A 30ª cimeira UE-Rússia dos dias 20 e 21 de dezembro em Bruxelas foi marcada pelos diferendos que opõem os dois parceiros: da atitude em relação à Síria até à energia, passando pelos Direitos Humanos, o Irão, a Primavera Árabe e o comércio. Tudo assuntos cuidadosamente evitados no jantar em que participou o Presidente da Rússia, Vladimir Putin, e os presidentes do Conselho e da Comissão Europeia, Herman Van Rompuy e José Manuel Durão Barroso, mas que regressaram à mesa na reunião de sexta-feira – em particular o da energia e do comércio –, com a presença dos dirigentes dos Vinte e Sete.

A atmosfera pode ainda adensar-se, salienta The Guardian, uma vez que Putin parece insensível aos apelos da Europa a uma abertura democrática.

O Parlamento Europeu aprovou, em 13 de dezembro, uma resolução em que se exige o fim das perseguições, prisões e detenções por motivos políticos.

No EUobserver, o investigador Dan Steinbock diz que a recente tensão comercial entre Bruxelas e Moscovo é suscetível de se refletir na reunião, tendo ambos os lados de superar as suas diferenças e “concordar em discordar”. Diz ele:

No ambiente pós-crise, as velhas posições negociais já não são possíveis.
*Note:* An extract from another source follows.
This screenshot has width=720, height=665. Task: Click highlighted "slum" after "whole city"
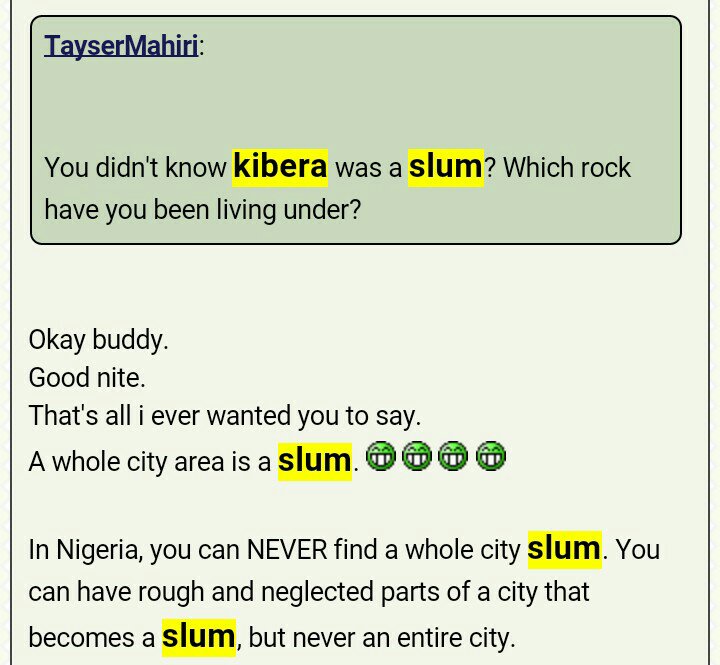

Do ponto de vista da UE, o poderio energético da Rússia vai diminuir com o tempo. Do ponto de vista russo, Bruxelas vai deixar de ter poder económico ou pretexto moral para dar lições a Moscovo.
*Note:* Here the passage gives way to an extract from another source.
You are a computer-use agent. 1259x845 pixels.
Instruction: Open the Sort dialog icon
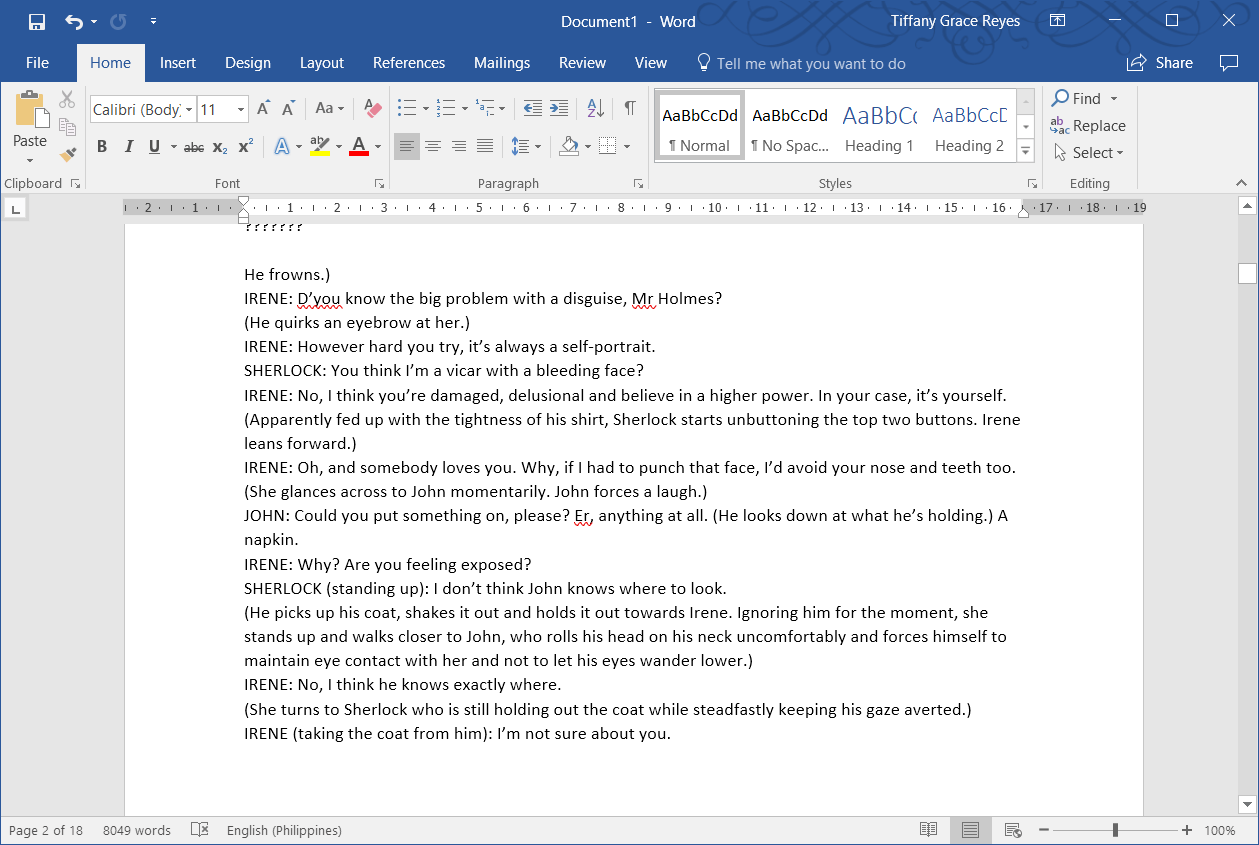(594, 108)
Acrescenta que a UE vai continuar dependente dos fornecimentos de energia russos, podendo as recentes descobertas de gás de xisto alterar o equilíbrio global das fontes de energia, e que,

a longo prazo, a importância económica e estratégica relativa, quer da UE quer da Rússia, vão diminuir na economia mundial. A verdadeira questão está em saber se a Rússia e a UE vão ser as primeiras a abraçar o futuro multipolar – com os necessários compromissos.

Uma observação partilhada por Le Monde, que considera tratar-se de “dois espaços em crise de identidade”, reunidos em Bruxelas:

A UE está dividida entre o ressentimento dos seus povos, exauridos pela crise, e a necessidade de uma integração fiscal e política audaciosa. A Rússia está a estagnar e endurece posições, sem saber para onde se virar.

O diário parisiense lembra que

os defensores de uma aproximação entre a UE e a Rússia destacam os interesses comuns, a cooperação energética, os investimentos cruzados, a proximidade cultural. Fingem ignorar o fosso que se alarga entre os dois grupos no plano dos valores. A Rússia devolve à UE a questão: que construção europeia pode resultar se renunciarmos aos seus fundamentos?

Sobretudo, como destaca Le Monde, “a Rússia não é o Ocidente. E já não quer vir a sê-lo”.

A crise económica na Europa e nos Estados Unidos convenceu-a a procurar referências noutro lado. Mas Moscovo continua incapaz de definir o seu caminho próprio em termos positivos. O regime encara o mundo como instável e perigoso.